(Task brief)
Give the number of lines in the entries below that contain "превключите". Write nothing besides it.
*** Opening Excerpted data ***
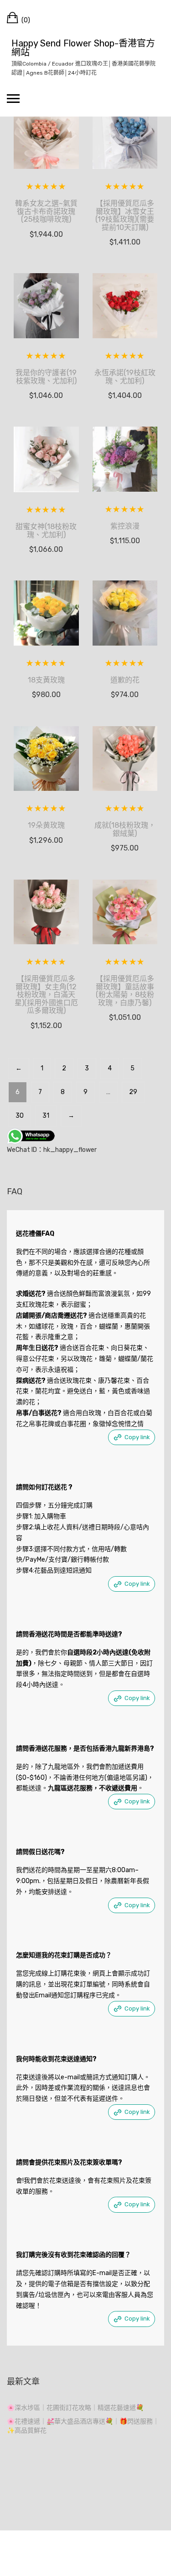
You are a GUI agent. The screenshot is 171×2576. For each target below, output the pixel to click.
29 (133, 1092)
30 (20, 1116)
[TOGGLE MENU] (13, 98)
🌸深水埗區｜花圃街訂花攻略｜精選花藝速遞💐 (75, 2408)
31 (45, 1116)
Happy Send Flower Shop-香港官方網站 (83, 48)
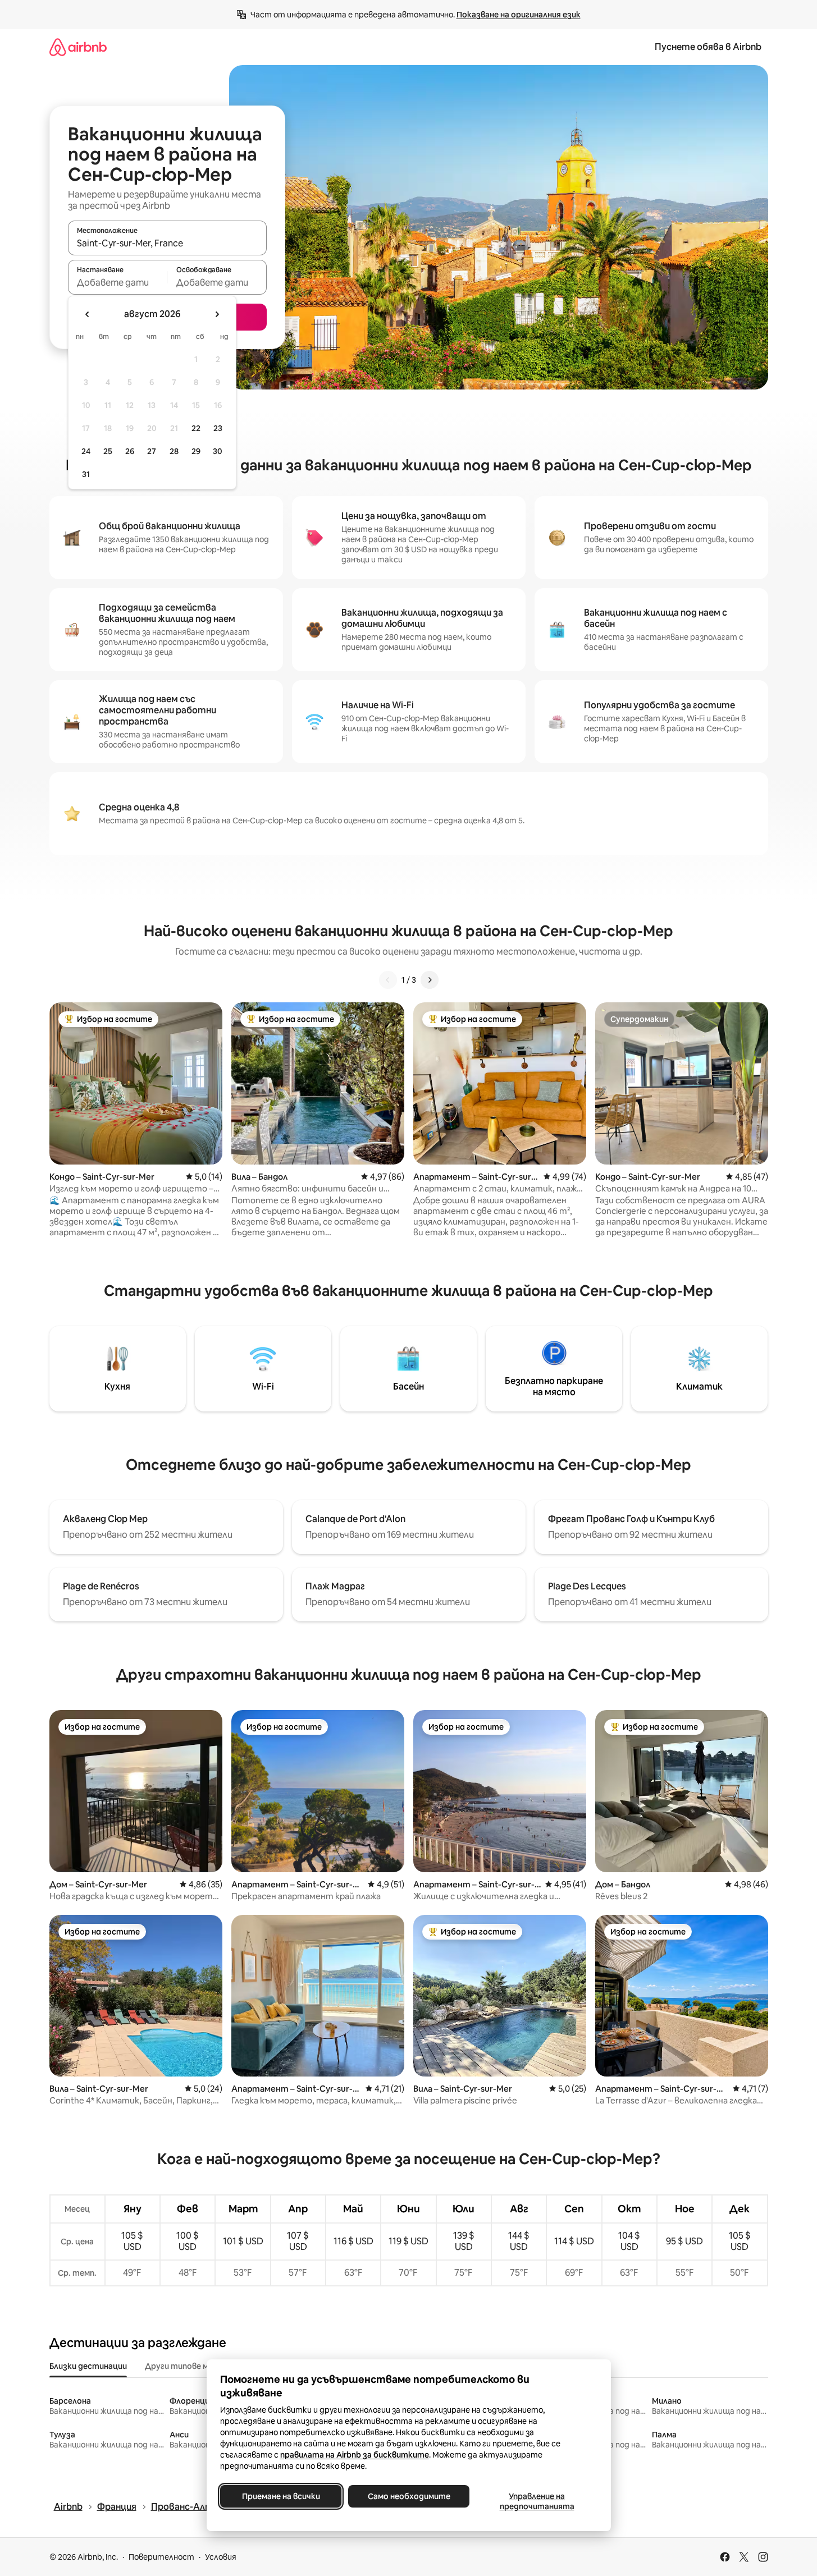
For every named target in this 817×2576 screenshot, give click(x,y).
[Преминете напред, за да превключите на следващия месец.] (216, 314)
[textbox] (117, 282)
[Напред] (430, 980)
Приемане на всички (280, 2496)
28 (174, 451)
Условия (220, 2557)
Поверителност (161, 2557)
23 (217, 428)
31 (86, 474)
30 (217, 451)
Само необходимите (408, 2496)
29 (195, 451)
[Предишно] (388, 980)
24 (85, 451)
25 (107, 451)
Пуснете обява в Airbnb (708, 47)
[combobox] (167, 243)
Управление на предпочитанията (536, 2501)
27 (151, 451)
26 (129, 451)
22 (195, 428)
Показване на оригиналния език (519, 15)
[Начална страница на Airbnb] (78, 47)
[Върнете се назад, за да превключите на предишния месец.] (87, 314)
*** Closing Excerpted data ***
(Exercise result)
2